WHAT IS EXPECTED
Would you give the number of lines in the entries that contain the word "timestamp"? Nothing else is needed.

Stored dataset items
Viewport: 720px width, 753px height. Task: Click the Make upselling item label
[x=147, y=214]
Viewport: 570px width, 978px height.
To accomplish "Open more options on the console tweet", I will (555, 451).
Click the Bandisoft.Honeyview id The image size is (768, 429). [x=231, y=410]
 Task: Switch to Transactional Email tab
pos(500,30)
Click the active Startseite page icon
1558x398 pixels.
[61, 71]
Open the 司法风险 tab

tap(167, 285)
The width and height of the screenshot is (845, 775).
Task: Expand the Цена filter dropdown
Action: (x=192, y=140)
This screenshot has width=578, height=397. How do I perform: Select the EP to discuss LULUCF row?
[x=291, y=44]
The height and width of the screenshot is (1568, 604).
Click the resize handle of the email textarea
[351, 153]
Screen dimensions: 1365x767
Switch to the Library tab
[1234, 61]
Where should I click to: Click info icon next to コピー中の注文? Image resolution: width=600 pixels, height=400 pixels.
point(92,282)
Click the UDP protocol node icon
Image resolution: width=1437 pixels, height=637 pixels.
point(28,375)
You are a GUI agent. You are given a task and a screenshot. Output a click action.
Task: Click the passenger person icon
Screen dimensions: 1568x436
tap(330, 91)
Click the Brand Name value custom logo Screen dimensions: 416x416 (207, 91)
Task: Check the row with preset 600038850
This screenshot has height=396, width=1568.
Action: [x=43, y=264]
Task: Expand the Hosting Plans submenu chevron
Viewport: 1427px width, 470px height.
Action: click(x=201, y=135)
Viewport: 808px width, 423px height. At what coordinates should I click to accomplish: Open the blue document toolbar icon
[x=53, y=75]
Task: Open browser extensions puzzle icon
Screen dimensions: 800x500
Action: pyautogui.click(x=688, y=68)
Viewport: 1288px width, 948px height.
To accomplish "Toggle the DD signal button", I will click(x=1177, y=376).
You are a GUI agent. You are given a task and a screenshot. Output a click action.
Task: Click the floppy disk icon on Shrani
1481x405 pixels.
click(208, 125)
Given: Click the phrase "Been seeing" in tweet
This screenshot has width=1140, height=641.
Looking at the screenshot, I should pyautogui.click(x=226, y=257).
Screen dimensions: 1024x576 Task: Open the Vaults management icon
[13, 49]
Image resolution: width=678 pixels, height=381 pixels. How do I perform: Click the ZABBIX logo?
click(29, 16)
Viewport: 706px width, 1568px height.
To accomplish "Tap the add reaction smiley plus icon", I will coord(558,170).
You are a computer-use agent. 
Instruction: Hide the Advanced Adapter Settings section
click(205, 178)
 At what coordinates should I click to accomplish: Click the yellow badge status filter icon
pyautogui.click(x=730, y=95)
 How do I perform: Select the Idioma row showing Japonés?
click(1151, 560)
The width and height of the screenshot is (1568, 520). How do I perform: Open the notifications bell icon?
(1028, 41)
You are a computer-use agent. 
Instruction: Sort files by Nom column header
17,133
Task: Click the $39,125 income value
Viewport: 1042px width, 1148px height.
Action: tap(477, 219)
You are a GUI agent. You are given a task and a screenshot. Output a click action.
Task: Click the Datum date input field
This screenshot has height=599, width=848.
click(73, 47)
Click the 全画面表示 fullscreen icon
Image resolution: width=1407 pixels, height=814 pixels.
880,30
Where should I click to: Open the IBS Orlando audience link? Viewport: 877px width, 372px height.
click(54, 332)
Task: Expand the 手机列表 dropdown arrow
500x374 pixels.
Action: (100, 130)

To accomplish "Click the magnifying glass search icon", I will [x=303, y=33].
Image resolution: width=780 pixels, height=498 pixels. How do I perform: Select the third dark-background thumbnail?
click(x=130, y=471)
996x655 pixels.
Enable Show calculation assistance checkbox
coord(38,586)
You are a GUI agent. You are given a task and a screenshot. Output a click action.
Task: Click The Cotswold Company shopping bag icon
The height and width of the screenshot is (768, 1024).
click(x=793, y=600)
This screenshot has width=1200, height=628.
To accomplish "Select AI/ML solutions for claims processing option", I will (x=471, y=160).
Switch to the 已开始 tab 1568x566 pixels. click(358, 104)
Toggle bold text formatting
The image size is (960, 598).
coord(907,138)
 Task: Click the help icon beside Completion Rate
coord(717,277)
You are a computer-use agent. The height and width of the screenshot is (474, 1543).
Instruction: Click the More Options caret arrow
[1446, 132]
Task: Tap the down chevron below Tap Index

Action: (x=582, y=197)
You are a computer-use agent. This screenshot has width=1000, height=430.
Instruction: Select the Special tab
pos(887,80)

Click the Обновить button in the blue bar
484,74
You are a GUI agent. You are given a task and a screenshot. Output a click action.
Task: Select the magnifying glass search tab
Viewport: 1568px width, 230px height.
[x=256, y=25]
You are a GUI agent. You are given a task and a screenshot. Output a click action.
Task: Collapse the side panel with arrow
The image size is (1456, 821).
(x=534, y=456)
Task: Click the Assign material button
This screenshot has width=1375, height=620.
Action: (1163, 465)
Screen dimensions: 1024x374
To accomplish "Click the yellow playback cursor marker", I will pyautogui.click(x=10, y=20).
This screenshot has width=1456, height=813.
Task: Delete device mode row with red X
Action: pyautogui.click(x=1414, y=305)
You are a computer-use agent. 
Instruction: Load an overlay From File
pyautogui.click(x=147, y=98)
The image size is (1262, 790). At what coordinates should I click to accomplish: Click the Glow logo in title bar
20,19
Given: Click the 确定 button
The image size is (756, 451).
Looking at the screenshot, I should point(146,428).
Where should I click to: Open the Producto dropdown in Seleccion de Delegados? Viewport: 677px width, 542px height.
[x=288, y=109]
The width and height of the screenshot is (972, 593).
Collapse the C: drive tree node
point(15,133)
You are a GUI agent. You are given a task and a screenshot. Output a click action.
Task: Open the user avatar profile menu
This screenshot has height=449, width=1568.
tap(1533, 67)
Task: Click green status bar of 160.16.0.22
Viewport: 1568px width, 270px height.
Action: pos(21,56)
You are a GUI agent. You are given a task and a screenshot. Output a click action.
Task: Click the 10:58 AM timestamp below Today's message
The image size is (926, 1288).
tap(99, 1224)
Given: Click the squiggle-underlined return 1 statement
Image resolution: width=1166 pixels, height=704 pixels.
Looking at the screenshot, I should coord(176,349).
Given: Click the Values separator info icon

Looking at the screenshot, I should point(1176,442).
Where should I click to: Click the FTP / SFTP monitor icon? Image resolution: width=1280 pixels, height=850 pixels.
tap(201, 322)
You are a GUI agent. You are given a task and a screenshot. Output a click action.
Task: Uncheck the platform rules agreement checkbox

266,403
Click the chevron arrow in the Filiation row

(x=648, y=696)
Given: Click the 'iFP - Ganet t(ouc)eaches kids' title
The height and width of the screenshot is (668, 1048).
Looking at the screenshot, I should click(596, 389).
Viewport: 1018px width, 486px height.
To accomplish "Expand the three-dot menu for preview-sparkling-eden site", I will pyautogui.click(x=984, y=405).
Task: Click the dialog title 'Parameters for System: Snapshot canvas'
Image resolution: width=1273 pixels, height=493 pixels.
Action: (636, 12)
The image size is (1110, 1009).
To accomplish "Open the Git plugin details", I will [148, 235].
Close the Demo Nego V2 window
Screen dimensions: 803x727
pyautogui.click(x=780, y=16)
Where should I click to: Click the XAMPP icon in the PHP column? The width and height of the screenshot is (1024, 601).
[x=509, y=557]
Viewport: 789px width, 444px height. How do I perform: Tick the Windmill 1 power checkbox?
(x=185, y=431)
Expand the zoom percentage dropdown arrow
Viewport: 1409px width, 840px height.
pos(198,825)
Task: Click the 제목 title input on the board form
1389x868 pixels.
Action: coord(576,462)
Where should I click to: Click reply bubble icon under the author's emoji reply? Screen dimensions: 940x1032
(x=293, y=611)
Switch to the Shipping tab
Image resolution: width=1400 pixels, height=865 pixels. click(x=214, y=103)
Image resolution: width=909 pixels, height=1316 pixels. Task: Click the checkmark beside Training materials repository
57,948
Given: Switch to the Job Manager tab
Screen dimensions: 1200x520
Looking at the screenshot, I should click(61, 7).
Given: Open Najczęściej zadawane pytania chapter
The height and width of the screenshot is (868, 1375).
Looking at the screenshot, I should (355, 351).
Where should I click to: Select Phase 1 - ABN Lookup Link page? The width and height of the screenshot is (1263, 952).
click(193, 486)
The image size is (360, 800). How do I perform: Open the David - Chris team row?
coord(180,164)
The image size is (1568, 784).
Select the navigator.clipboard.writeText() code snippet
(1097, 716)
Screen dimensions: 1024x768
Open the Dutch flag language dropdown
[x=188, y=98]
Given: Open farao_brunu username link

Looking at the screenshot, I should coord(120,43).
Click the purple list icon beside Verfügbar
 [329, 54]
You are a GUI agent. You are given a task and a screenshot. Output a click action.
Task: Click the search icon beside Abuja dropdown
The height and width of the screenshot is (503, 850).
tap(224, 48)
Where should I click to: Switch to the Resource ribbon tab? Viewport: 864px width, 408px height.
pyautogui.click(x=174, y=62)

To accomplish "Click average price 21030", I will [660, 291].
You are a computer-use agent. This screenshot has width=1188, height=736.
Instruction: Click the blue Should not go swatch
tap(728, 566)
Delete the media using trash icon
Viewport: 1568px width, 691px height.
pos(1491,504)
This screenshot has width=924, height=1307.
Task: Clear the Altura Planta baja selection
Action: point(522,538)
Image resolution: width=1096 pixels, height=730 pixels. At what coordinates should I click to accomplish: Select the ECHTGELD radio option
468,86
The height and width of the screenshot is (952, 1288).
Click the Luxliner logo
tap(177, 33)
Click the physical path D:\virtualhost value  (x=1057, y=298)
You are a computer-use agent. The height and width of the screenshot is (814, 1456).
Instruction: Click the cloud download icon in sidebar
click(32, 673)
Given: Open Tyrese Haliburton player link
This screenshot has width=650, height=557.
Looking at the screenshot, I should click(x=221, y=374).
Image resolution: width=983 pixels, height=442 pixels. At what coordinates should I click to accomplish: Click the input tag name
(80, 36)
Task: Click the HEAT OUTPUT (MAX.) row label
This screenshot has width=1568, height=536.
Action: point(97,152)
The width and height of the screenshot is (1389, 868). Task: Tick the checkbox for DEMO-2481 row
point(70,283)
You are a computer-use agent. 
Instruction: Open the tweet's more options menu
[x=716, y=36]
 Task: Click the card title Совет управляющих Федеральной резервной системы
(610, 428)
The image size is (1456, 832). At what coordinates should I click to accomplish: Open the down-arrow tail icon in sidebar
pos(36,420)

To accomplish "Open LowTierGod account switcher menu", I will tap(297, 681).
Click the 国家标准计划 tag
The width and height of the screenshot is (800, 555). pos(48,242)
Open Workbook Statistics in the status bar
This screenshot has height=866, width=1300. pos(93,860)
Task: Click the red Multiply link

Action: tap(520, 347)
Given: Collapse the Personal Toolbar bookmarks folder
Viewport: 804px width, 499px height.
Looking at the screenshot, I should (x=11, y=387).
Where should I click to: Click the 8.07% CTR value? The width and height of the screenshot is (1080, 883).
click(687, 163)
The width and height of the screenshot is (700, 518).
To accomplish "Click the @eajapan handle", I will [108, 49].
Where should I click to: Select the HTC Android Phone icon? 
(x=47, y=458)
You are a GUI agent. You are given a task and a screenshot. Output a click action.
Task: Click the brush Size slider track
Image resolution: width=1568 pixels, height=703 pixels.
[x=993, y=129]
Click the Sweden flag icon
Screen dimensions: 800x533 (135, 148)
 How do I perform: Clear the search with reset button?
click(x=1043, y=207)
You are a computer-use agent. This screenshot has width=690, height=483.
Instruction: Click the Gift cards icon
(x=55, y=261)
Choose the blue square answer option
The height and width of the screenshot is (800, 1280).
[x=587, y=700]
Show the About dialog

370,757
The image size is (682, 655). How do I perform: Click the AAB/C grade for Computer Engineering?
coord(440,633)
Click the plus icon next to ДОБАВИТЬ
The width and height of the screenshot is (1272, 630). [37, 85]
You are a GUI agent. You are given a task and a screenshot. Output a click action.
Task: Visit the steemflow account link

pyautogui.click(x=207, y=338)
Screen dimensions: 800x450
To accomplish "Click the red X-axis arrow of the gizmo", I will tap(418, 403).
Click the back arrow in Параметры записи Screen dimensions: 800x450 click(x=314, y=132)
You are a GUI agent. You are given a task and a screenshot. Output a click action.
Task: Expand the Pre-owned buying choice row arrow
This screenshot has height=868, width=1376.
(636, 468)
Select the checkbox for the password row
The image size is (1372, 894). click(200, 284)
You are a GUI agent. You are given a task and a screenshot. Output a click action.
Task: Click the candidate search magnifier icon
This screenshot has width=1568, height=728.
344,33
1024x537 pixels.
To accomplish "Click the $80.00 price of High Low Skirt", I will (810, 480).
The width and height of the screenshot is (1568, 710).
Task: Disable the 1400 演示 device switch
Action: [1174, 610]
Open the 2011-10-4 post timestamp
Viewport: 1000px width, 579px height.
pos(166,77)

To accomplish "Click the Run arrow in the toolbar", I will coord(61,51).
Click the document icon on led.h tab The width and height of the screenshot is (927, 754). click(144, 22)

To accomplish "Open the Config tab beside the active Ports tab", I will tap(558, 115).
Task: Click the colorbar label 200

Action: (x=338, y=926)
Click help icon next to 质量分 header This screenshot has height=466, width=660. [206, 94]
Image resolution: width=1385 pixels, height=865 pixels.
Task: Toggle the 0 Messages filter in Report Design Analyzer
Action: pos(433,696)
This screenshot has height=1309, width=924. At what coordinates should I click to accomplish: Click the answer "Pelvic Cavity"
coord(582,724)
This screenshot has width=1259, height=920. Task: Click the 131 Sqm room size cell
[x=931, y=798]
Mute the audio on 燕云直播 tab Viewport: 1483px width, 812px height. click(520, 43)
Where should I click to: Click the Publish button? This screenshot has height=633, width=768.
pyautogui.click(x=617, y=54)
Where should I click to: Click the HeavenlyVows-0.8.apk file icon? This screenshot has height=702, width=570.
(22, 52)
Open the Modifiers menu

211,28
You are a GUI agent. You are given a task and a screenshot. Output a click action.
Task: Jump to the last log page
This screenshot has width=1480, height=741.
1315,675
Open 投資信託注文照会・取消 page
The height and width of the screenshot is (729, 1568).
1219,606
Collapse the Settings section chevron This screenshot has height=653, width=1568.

YOUR RESPONSE
2